The monitoring unit can monitor a testing signal applied to the
power line. The testing signal can test whether the vehicle lamp
operates properly. The monitoring unit can conduct the current path
to enable a current to flow through the dummy load to ground to
decrease a total resistance of the circuit if the testing signal is
detected.
BRIEF DESCRIPTION OF THE DRAWINGS
Features and advantages of embodiments of the claimed subject
matter will become apparent as the following detailed description
proceeds, and upon reference to the drawings, wherein like numerals
depict like parts, and in which:
FIG. 1 shows a conventional circuit for using an incandescent bulb
in a vehicle.
FIG. 2 shows a conventional circuit for using LEDs to replace an
incandescent bulb in a vehicle.
FIG. 3 shows a circuit using LEDs to replace an incandescent bulb
in a vehicle, in accordance with one embodiment of the present
invention.
FIG. 4 shows a circuit using LEDs to replace an incandescent bulb
in a vehicle, in accordance with one embodiment of the present
invention.
FIG. 5 illustrates a relationship between a voltage across the
capacitor 410 in FIG. 4 and the testing signal applied on the power
line, in accordance with one embodiment of the present
invention.
FIG. 6 shows a flowchart of a method for powering a light source in
a vehicle, in accordance with one embodiment of the present
invention.
DETAILED DESCRIPTION
Reference will now be made in detail to the embodiments of the
present invention. While the invention will be described in
conjunction with these embodiments, it will be understood that they
are not intended to limit the invention to these embodiments. On
the contrary, the invention is intended to cover alternatives,
modifications and equivalents, which may be included within the
spirit and scope of the invention as defined by the appended
claims.
Furthermore, in the following detailed description of the present
invention, numerous specific details are set forth in order to
provide a thorough understanding of the present invention. However,
it will be recognized by one of ordinary skill in the art that the
present invention may be practiced without these specific details.
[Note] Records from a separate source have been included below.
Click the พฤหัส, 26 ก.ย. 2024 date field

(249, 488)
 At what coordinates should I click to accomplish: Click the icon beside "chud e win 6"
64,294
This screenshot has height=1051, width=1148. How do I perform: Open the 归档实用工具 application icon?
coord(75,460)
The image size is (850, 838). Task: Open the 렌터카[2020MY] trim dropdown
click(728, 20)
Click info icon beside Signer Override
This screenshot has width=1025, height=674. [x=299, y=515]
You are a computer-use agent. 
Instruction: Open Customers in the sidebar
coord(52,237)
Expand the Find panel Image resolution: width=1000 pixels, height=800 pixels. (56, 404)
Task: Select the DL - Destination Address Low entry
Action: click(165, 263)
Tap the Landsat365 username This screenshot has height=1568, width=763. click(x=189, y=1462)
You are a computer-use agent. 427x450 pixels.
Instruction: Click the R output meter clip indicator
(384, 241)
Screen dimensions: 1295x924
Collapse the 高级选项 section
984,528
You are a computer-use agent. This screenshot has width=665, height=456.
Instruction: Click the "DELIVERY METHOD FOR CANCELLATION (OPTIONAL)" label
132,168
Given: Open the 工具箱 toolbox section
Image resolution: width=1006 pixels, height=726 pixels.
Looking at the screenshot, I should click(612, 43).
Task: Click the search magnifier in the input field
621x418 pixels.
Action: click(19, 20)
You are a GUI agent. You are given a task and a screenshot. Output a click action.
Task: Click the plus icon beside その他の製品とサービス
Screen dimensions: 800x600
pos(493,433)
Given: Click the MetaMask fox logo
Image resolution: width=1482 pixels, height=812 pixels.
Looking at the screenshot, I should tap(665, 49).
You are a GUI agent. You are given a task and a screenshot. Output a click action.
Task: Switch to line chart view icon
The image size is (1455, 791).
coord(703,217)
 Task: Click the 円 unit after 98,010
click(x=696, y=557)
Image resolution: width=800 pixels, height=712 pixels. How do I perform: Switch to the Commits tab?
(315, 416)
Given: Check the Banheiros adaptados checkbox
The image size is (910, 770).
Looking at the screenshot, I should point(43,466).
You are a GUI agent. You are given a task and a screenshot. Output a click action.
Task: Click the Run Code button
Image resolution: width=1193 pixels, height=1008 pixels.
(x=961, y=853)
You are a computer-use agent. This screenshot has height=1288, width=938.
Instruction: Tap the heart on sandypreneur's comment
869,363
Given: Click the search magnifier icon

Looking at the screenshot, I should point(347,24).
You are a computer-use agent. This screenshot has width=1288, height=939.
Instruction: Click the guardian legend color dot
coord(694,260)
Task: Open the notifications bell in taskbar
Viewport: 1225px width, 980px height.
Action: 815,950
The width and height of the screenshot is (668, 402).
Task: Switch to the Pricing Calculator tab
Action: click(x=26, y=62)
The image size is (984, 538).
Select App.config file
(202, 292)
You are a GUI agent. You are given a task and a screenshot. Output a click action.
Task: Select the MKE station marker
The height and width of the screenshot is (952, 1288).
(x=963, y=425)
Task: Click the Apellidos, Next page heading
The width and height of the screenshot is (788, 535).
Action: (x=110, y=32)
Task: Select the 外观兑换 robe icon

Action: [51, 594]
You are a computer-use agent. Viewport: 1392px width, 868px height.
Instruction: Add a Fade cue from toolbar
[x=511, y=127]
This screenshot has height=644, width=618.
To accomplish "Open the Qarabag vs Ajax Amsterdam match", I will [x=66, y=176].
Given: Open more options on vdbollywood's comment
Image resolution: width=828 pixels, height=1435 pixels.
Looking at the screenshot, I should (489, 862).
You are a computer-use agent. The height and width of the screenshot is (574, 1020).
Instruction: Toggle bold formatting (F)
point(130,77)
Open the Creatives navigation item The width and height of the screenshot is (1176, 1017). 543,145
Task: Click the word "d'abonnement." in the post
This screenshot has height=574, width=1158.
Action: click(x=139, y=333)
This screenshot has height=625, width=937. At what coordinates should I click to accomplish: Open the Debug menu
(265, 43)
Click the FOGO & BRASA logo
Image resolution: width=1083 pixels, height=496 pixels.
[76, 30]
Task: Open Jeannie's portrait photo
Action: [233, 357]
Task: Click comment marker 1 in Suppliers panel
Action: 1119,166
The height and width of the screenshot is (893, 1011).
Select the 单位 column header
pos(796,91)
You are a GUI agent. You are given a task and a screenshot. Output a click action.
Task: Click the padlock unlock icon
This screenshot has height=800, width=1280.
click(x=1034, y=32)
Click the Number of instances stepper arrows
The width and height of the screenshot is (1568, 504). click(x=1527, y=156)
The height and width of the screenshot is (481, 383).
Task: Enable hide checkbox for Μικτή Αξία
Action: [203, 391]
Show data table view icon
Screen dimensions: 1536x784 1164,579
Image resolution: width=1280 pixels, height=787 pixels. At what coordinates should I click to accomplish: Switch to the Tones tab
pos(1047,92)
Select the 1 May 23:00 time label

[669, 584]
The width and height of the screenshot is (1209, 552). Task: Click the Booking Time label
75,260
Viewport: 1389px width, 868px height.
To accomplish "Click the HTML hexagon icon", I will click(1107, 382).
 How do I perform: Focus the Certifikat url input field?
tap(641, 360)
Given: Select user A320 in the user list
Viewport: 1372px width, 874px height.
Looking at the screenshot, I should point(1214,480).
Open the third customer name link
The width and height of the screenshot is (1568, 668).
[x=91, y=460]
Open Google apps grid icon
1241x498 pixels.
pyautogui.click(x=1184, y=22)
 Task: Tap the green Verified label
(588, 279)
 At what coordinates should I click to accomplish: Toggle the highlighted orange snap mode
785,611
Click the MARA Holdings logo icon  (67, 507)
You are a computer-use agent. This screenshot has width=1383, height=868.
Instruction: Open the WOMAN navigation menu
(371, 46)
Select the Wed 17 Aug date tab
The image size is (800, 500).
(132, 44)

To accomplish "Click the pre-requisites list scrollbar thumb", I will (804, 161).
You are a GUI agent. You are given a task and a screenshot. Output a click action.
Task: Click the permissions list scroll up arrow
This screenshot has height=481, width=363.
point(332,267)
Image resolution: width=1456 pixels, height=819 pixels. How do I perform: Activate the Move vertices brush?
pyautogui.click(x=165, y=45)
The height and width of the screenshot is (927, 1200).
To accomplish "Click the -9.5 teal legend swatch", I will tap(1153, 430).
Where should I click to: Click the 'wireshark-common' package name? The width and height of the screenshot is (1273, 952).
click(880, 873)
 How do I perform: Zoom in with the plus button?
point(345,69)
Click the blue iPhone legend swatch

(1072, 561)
In other instances, well known methods, procedures, components, and
circuits have not been described in detail as not to unnecessarily
obscure aspects of the present invention.
FIG. 3 shows a block diagram of a circuit 300 using LEDs to replace
an incandescent bulb in a vehicle, in accordance with one
embodiment of the present invention. In one embodiment, the circuit
300 is integrated in a vehicle light assembly. The circuit 300 is
coupled to a power source 314 through a power line 306. In one
embodiment, the power source 314 can be a battery in a vehicle.
The circuit 300 includes a current path coupled between the power
line 306 and ground. In one embodiment, the current path includes a
dummy load 304 and a switch 318 coupled in series. A monitoring
unit 302 is coupled to the power line 306 and can monitor a testing
signal on the power line 306. The monitoring unit 302 can control
an on/off status of the switch 318 to selectively conduct the
current path. If the monitoring unit 302 detects the testing signal
on the power line 306, the monitoring unit 302 can switch on the
switch 318 to enable a current flowing through the dummy load 304
to ground. As a result, the total resistance of the circuit 300 is
decreased. The circuit 300 can further include a DC/DC converter
310 coupled to the power line 306 for providing regulated power to
a light source, e.g., an LED string 312. A current sensor 316 can
monitor a current flowing through the LED string 312, and can send
a sensing signal indicative of the current flowing through the LED
string 312 to a controller 308. The controller 308 is coupled to
the DC/DC controller 310 and the current sensor 316, and can
control the DC/DC converter 310 based on the sensing signal
provided by the current sensor 316. Thus, the DC/DC converter 310
can provide regulated power to the LED string 312. The controller
308 is also coupled to the switch 318, and can also determine a
conductance status of the current path by controlling the switch
318 based on the current flowing through the LED string 312.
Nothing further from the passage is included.